Under state statute, lawmakers can amend up to 2 percent of the map—no more than 2 percent within any district—without triggering a full revamp.
Mr. Wice, with more than 40 years of New York redistricting legislation and litigation experience, said any 2 percent change here, means a 2 percent change there, and creates “a domino effect across the state.”
What lawmakers may do, he said, is “repeal that statute to eliminate the 2 percent question” to allow them to extend filing deadlines, lower qualifying thresholds, amend the map, get it to the governor, and be set for the June 25 primaries.
Mr. Wice said among issues to be determined in the inevitable onslaught of lawsuits would be which map—the 2022 iteration or the IRC’s 2024 revision—qualifies for the “Purcell Principle,” a federal doctrine that courts should not alter election rules in an election year.
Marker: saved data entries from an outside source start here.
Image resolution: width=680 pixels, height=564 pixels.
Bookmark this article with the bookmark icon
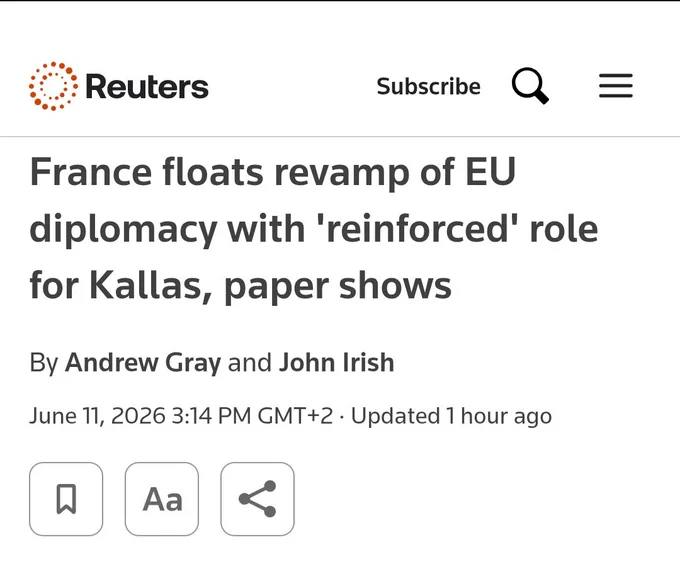point(66,499)
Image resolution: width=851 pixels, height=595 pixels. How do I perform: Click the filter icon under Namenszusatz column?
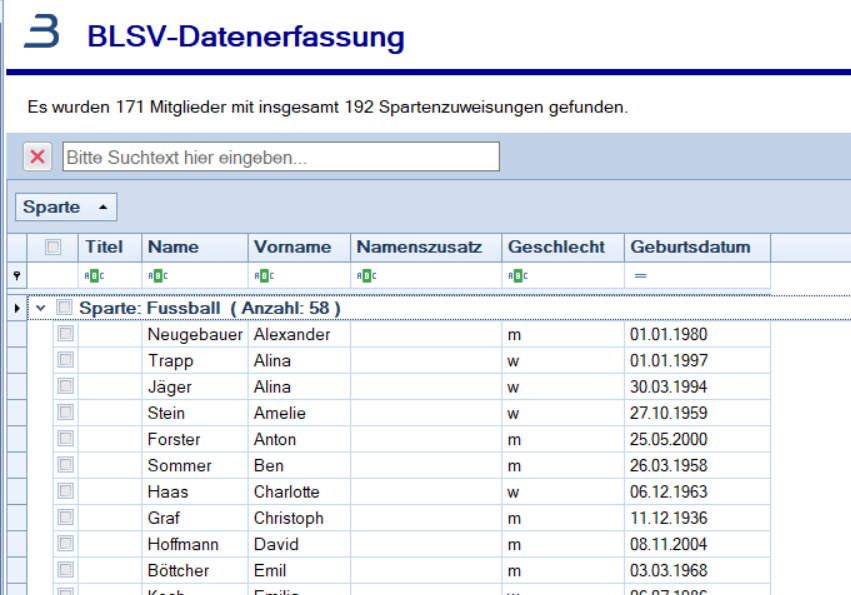367,276
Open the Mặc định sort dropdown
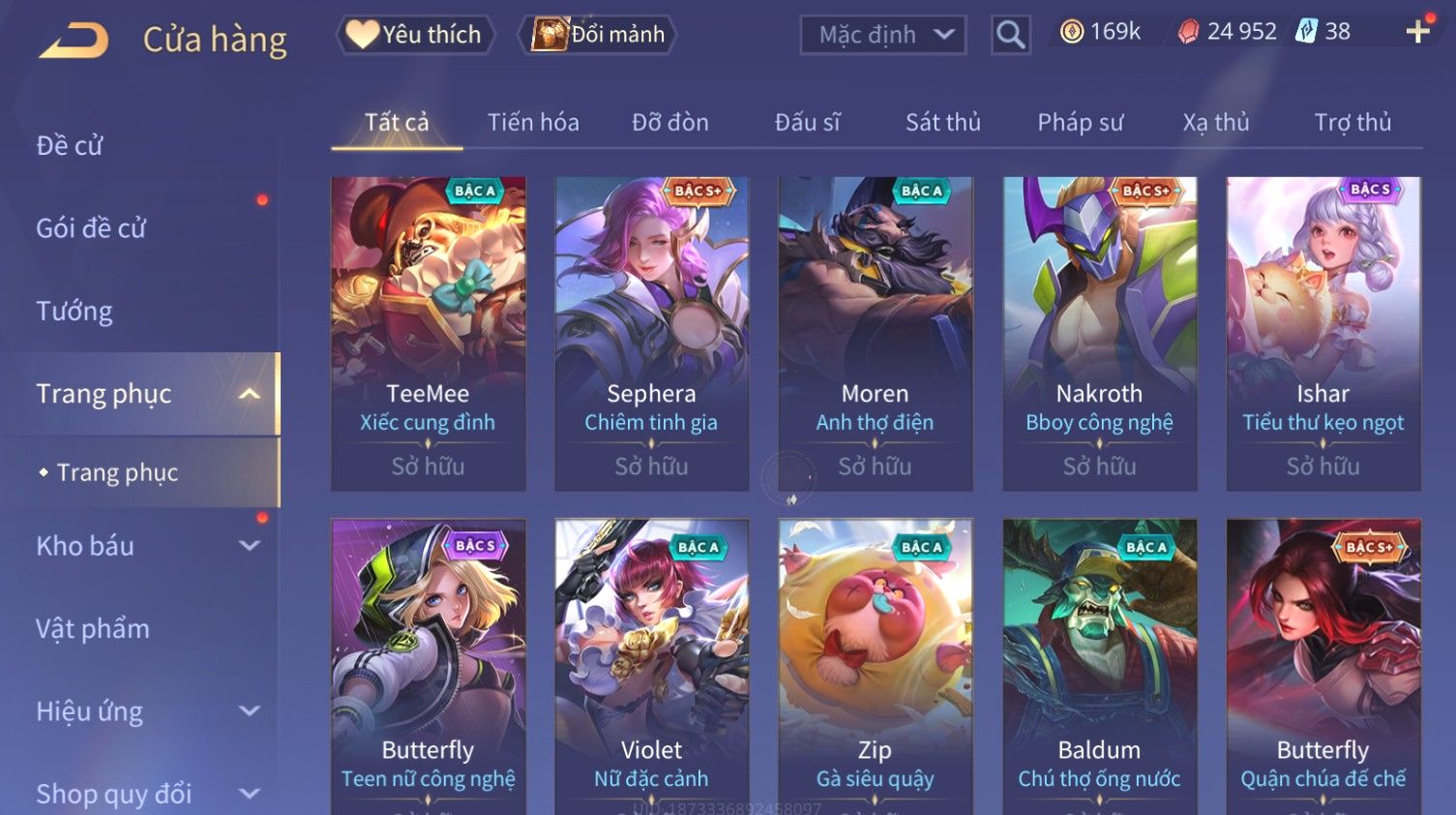The width and height of the screenshot is (1456, 815). 883,35
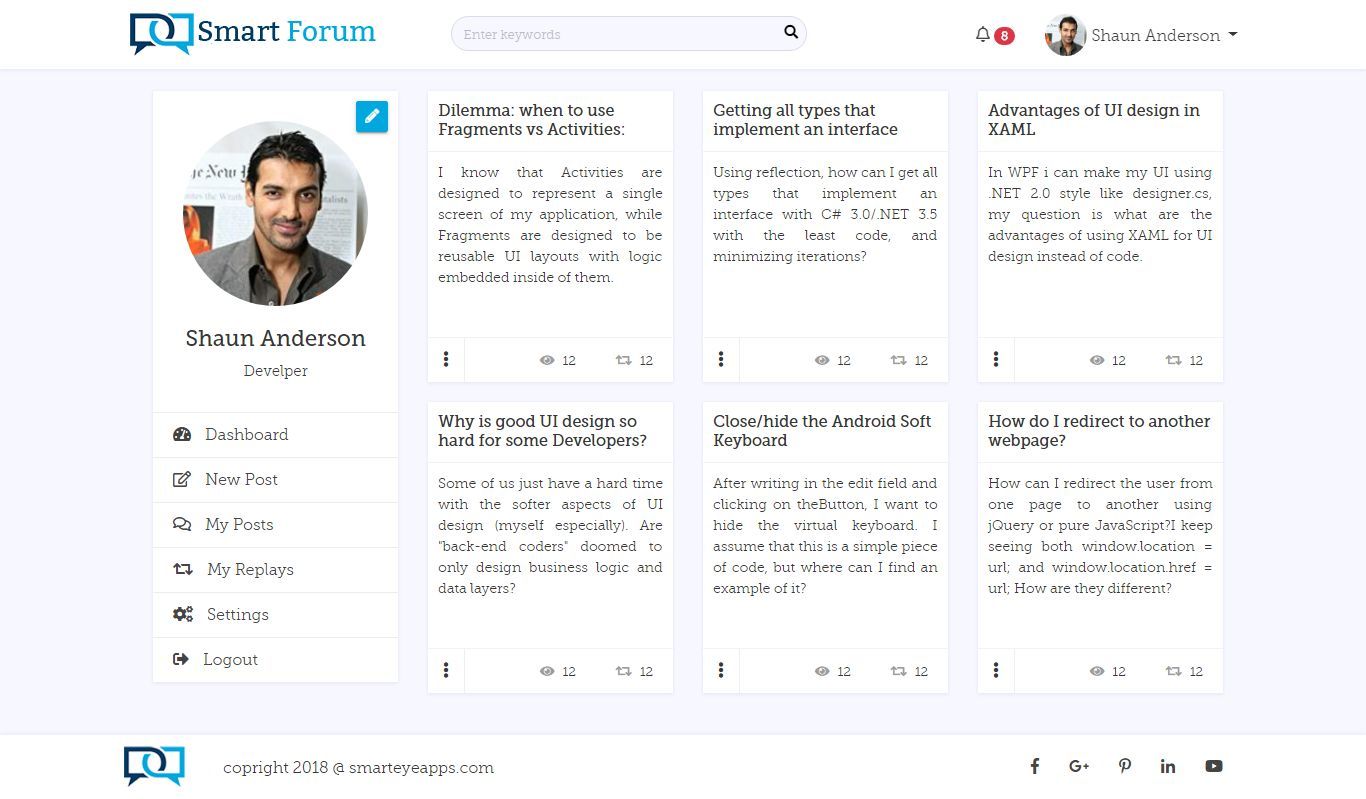
Task: Click the LinkedIn footer icon
Action: click(1167, 766)
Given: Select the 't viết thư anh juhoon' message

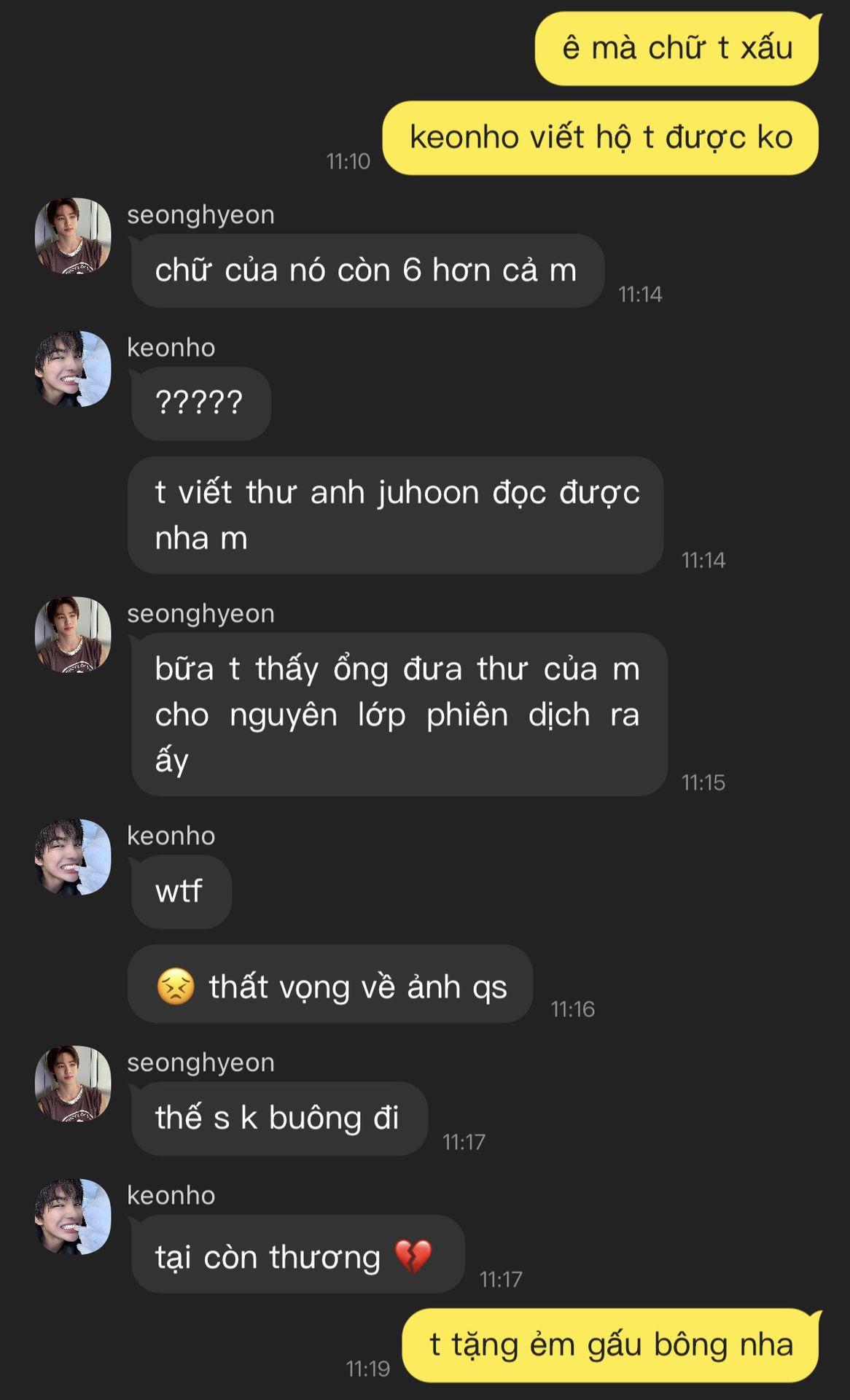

Can’t ‘North Carolina’ New York
National Democrat organizations are demanding New York lawmakers do what North Carolina legislators did in adopting a blatantly gerrymandered map that overtly favors Republicans.North Carolina’s new map skewers the state’s 14-district alignment that produced a 7–7 House delegation into one where Republicans are favored to win at least 10 seats.
Mr. Wice said federal law imposes population and other requirements in congressional districting but “there’s no federal standard for partisan gerrymandering.”
While New York’s constitution delegates district mapping to an independent commission prohibited from drawing lines that benefit or disadvantage incumbents, North Carolina has no such restriction.
With so many entanglements certain to follow a rejection and new map, Mr. Wice said lawmakers may simply accept the map and move on. “This could be over fairly quickly.”
But these are New York Democrats, Mr. McLaughlin said. It’s unlikely they’ll passively accept a map they successfully sued to change that does not make those changes.
“The Democrats have super majorities in the state Senate and assembly,“ he said. ”You’re looking at a situation where they don’t really care what the Constitution says.”